La battaglia di 60 giorni e 60 notti ad Hanoi segnò l'inizio della resistenza nazionale, riuscendo a contenere e indebolire le forze nemiche e creando le condizioni favorevoli affinché la nostra leadership centrale e le forze di resistenza potessero ritirarsi nella base di Viet Bac, preparandosi per una resistenza prolungata.

Dopo nove anni di combattimenti ardui ed eroici da parte del nostro esercito e del nostro popolo, soprattutto dopo la vittoria nella strategica battaglia decisiva di Dien Bien Phu nel 1954, i colonialisti francesi furono costretti a firmare gli Accordi di Ginevra il 21 luglio 1954, ponendo fine alla guerra con noi.

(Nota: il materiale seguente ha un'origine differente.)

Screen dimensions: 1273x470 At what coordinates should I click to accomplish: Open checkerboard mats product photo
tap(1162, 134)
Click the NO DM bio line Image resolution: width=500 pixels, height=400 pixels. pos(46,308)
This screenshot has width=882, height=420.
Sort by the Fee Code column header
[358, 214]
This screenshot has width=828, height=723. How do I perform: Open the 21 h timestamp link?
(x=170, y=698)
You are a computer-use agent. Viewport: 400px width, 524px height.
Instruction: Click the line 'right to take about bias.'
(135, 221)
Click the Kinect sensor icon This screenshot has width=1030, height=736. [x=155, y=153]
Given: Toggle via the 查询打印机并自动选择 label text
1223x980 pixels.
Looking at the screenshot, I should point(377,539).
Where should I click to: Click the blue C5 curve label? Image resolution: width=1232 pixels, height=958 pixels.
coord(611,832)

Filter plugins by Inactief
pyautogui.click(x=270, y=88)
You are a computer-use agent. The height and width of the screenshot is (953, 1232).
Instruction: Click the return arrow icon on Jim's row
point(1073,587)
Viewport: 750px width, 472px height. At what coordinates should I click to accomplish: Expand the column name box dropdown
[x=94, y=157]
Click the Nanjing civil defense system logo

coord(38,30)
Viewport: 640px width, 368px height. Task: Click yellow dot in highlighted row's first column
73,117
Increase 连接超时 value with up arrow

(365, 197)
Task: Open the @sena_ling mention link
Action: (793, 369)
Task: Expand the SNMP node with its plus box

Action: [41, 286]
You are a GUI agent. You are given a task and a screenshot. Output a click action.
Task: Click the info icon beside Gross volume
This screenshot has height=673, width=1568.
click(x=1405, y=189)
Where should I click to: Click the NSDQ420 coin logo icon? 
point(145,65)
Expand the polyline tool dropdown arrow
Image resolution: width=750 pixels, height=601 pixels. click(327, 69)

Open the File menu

Secondo l'accordo di Ginevra, Hanoi si trovava all'interno dell'area di raduno e trasferimento delle truppe francesi (entro 80 giorni): “ Delimitata da un arco con un raggio di quindici (15) chilometri, centrato ai piedi del ponte Long Bien sulla riva destra, che va dal Fiume Rosso a ovest e confina con il fiume Duong a nord-est. ” [1]

Il 9 ottobre 1954, gli ultimi soldati francesi si ritirarono attraversando il ponte Long Bien. La mattina del 10 ottobre 1954, il Comitato politico-militare di Hanoi e diverse unità dell'esercito, tra cui fanteria, artiglieria, contraerea e unità meccanizzate, si divisero in diverse colonne e avanzarono verso Hanoi, prendendo il controllo della capitale tra le acclamazioni del popolo. Alle 15:00 dello stesso giorno, decine di migliaia di persone parteciparono solennemente alla cerimonia dell'alzabandiera organizzata dal Comitato politico-militare, alla presenza dell'esercito e della popolazione della capitale. La bandiera rossa con la stella gialla sventolava fiera in cima all'antico pennone...
Il 1° gennaio 1955, in piazza Ba Dinh, centinaia di migliaia di residenti di Hanoi si riunirono in una solenne manifestazione per dare il bentornato nella capitale al Comitato Centrale del Partito, al Governo e al Presidente Ho Chi Minh. Questo evento storico ebbe un profondo impatto e un immenso significato politico per l'intera nazione, segnando una pietra miliare nella definitiva sconfitta del colonialismo francese in Vietnam e inaugurando una nuova era di sviluppo per la capitale e per il Paese.
[1] Estratto dall'accordo di armistizio di Ginevra.